One issue is grabbing and retaining people’s attention. Andrew showed us examples of Web 2.0 in action. For example, patient symptom diaries are used widely in monitoring disease. A patient blog gives richer information and insight into their condition, treatment effects and all the challenges they face.

Andrew showed us that you may have a Baby Boomer body but Gen Y brain & behaviour. It was great to hear that a fellow speaker who remembers B&W TV also finds all the Web 2.0, online gaming and gadgets compulsive.

Daniel Palestrant, CEO & founder of Sermo gave a compelling presentation on their online US physicians community and how pharma can be a true partner. So what’s special about Sermo? Their website gives some idea but once Daniel explained it to us, the true potential isn’t so obvious.

If you are calm when everyone else is panicking, maybe you just don’t understand the gravity of the situation.

Sermo.com has 110,000 practicing physicians in 68 specialities signed up. It currently contains 3.5 million insights from the community. As the doctor’s life can be very lonely (too many patients, no time for conferences, little contact with many other physicians apart from the immediate circle), it’s an easy, rewarding way to interact with their peers. The demographics of active users are surprising. It’s not the Facebook/Twitter addicts that use it predominantly but older physicians (over 45) who are the busiest doctors seeing the most patients and prescribing the most. They can’t be reached by advertising or representatives but they hang out in Sermo.com.

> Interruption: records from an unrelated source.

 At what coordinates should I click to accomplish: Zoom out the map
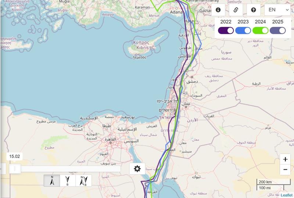click(x=285, y=170)
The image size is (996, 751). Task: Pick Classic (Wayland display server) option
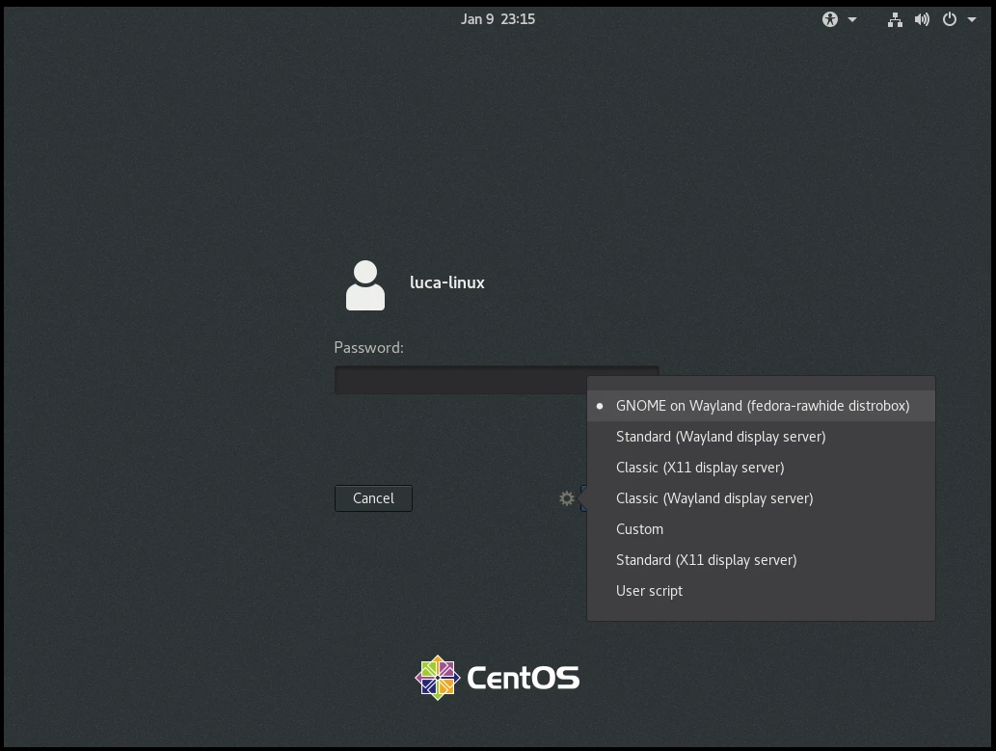point(714,498)
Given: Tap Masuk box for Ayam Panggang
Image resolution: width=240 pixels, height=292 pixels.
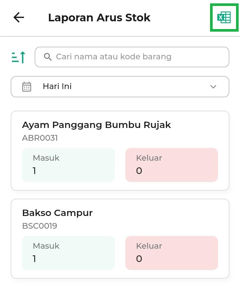Looking at the screenshot, I should coord(68,165).
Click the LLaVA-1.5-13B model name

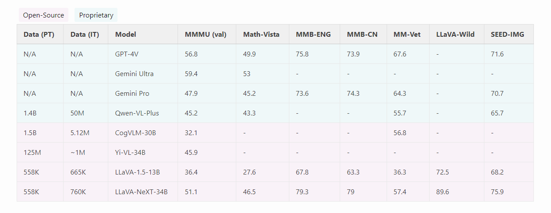[137, 172]
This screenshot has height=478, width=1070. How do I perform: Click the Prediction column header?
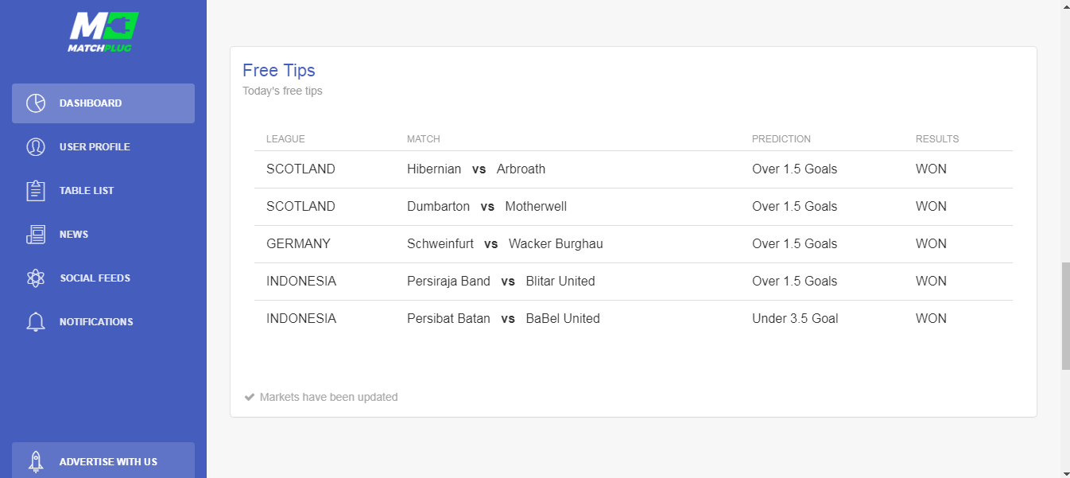[x=781, y=139]
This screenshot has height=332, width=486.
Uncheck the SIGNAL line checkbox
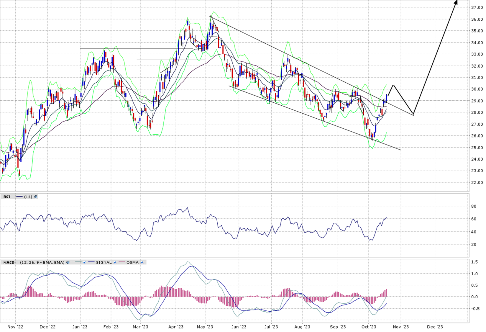(x=115, y=262)
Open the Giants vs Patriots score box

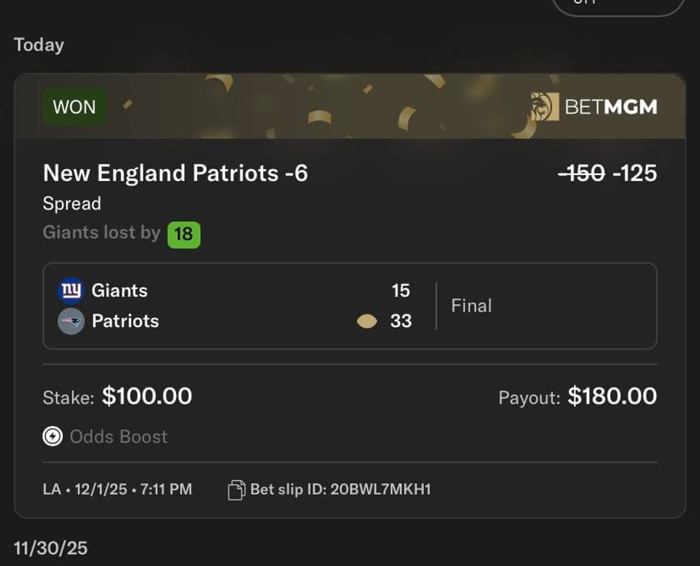[x=350, y=306]
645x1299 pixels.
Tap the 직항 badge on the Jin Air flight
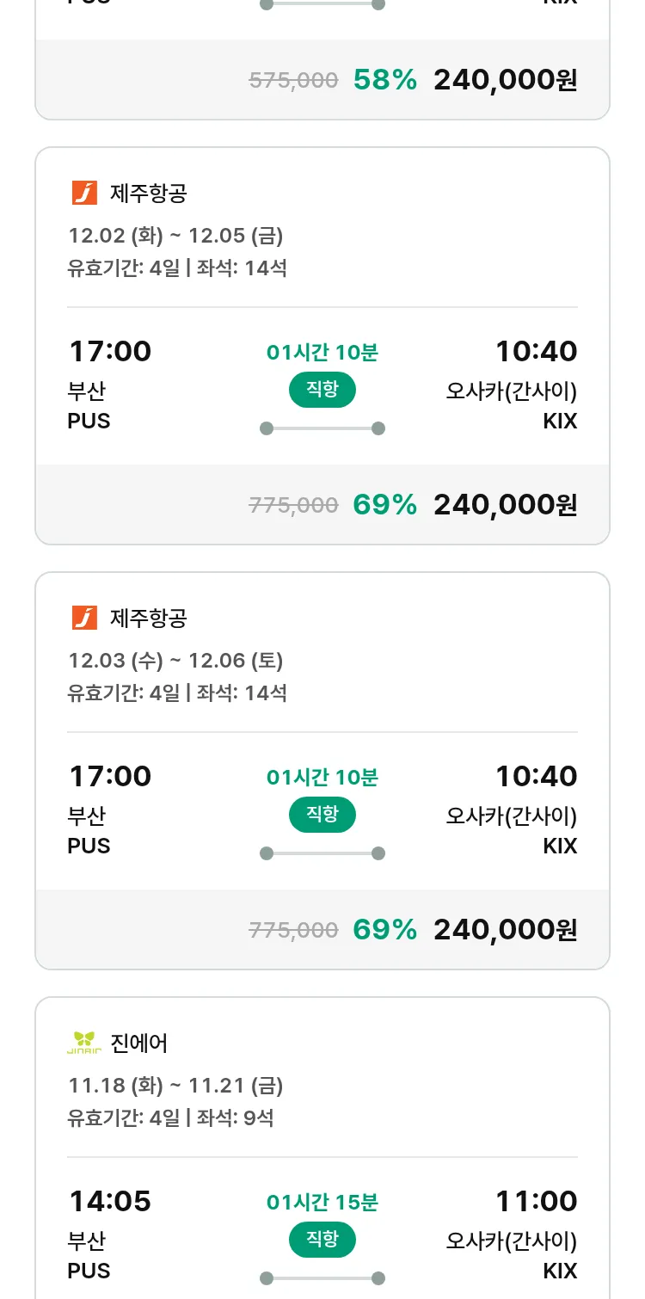click(x=323, y=1240)
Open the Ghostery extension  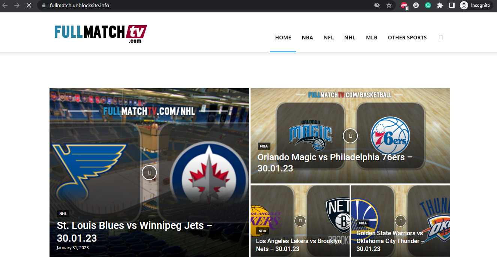(416, 5)
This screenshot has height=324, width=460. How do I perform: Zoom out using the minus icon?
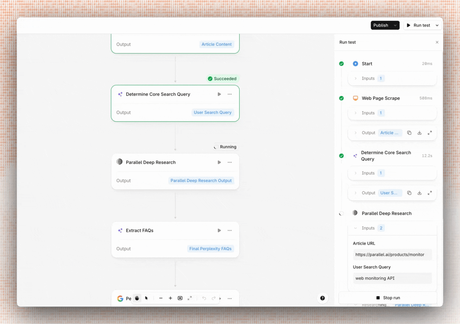coord(161,298)
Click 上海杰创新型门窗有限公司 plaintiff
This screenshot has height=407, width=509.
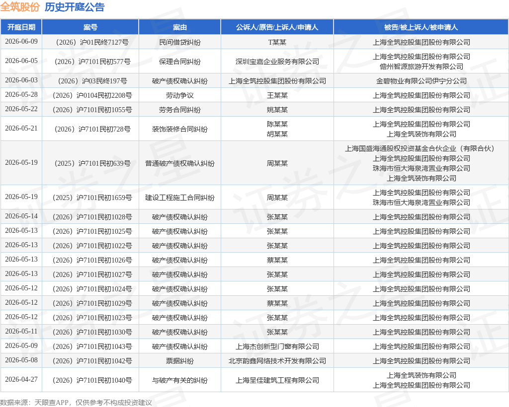277,346
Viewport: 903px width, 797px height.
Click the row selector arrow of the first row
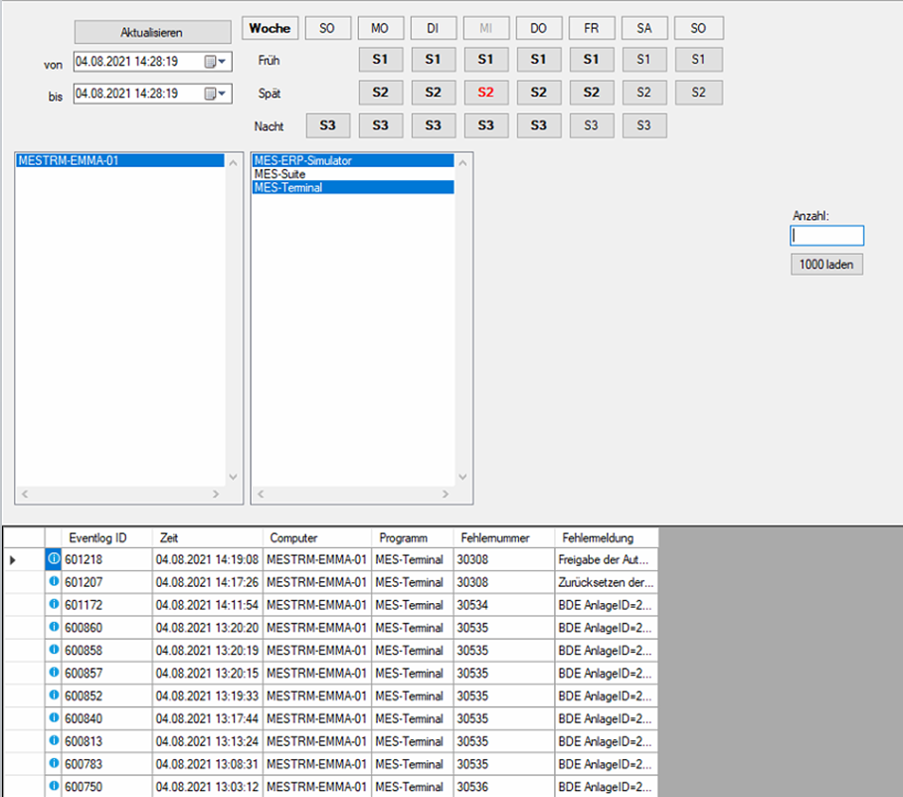(x=13, y=560)
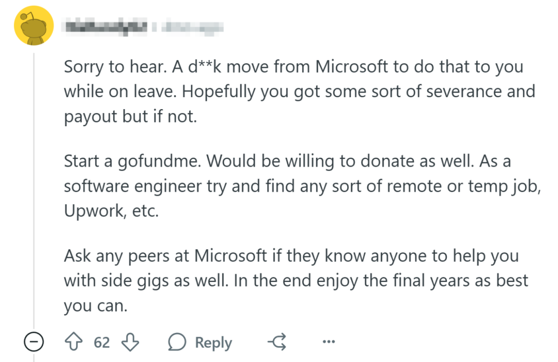Collapse the comment thread with minus circle
558x362 pixels.
[x=34, y=342]
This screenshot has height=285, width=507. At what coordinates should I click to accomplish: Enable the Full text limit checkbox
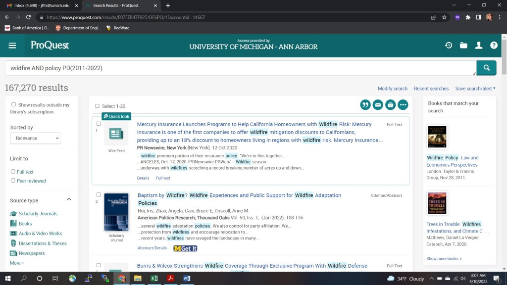[13, 172]
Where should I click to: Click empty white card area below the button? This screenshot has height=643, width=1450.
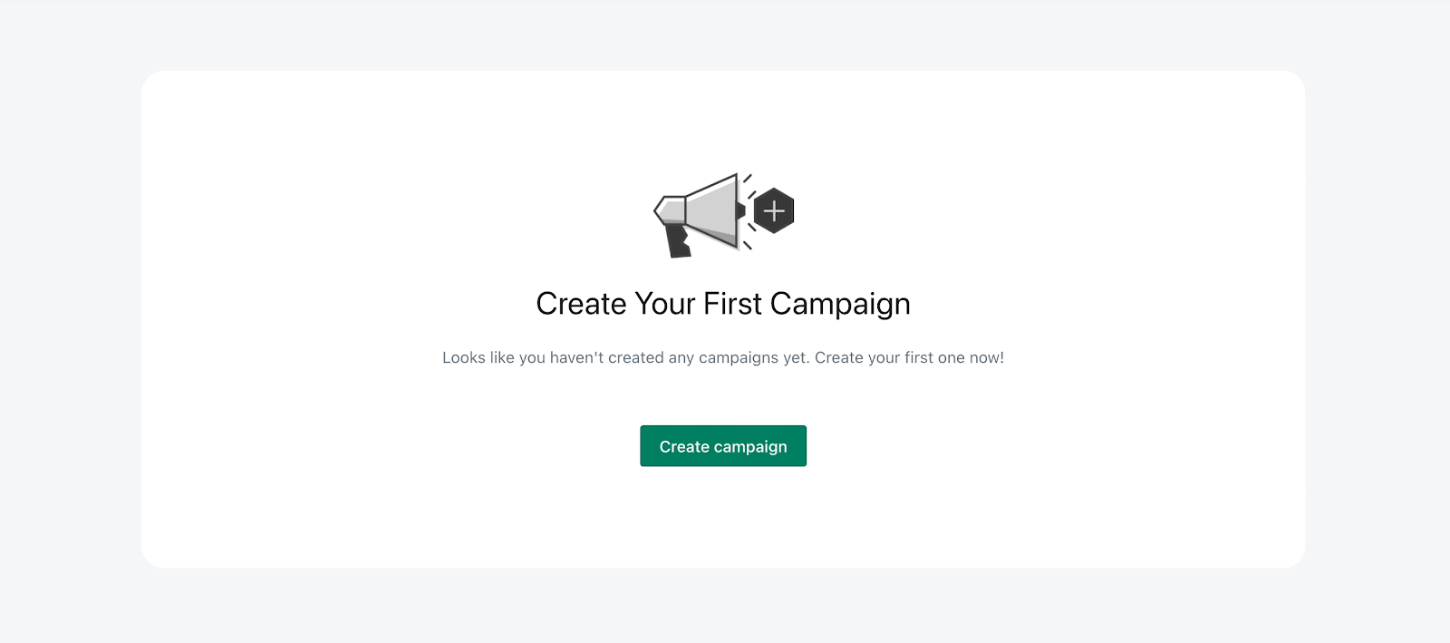[x=723, y=521]
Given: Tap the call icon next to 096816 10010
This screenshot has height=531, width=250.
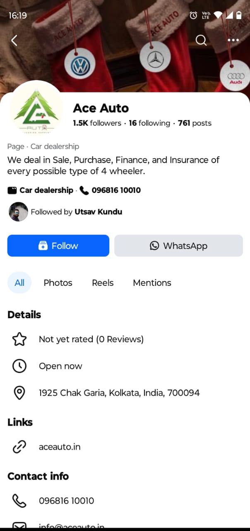Looking at the screenshot, I should coord(84,190).
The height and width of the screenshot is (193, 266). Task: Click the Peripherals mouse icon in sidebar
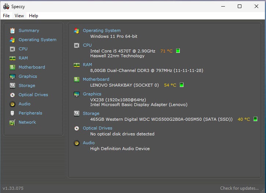(12, 113)
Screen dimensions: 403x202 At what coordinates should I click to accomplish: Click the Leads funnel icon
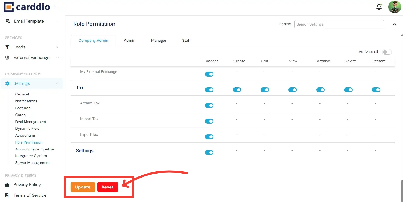pyautogui.click(x=7, y=47)
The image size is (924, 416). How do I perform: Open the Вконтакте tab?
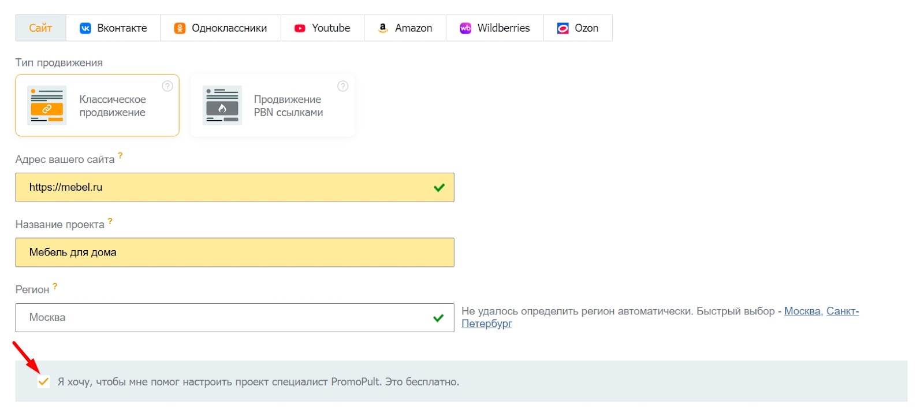tap(113, 27)
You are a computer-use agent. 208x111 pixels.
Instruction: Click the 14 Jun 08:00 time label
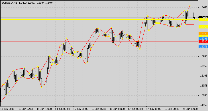(62, 109)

So how does it work? A physician can post up a challenging case and then get immediate feedback from his peers on various options (including do nothing!). That community vote on what option they would choose so the physician can see the consensus and then make their own choice. There’s an opportunity to add more detailed comments and evidence. We saw an example of a patient brought into ER with a saw through his finger (plus photos). The physician got an immediate response from another ER physician with some practical advice about using a straw slit along the axis to slip between the flesh and the saw. As well as collaborating on cases, physicians can vote on new products and their place in treatment, educate each other and give drug advice peer-peer. All doctors are authenticated as they have to be licensed.

It works as physicians want to hang out online where their peers are, not using some discussion forum set up by a brand team from pharma. Where pharma comes into Sermo.com (along with government agencies, payors and healthcare providers) is as an observer. The gain for pharma is that we can gain insights into our product use, real experience and issues. Pfizer showed true vision by working with Sermo for the last 18 months. Eight other major companies have since joined.

The beauty of the website for medical information is a service called AskRx, which has been piloted for the last 8 months. As a win-win situation, physicians can post up a question that goes straight to the medical information professionals at our companies who then posts back an answer direct to the physician. The answer can be posted back to the community if the physician and the company both agree.

This project took only 3 months from conception to reality. 83% of the physicians who used the service thought it gave them a new valuable access point to the company. 75% thought the answer was scientific and credible (to me that seems a low %). The legal and regulatory challenges take a while to resolve within the company but in the end Pfizer decided to go with it.

It has implications for safety also. Emerging drug issues can be picked up very early and the situation quickly contained and monitored.

Sermo plans to come to Europe later this year. To return to our meal theme – I personally don’t really like desserts but this was a dessert that I just loved.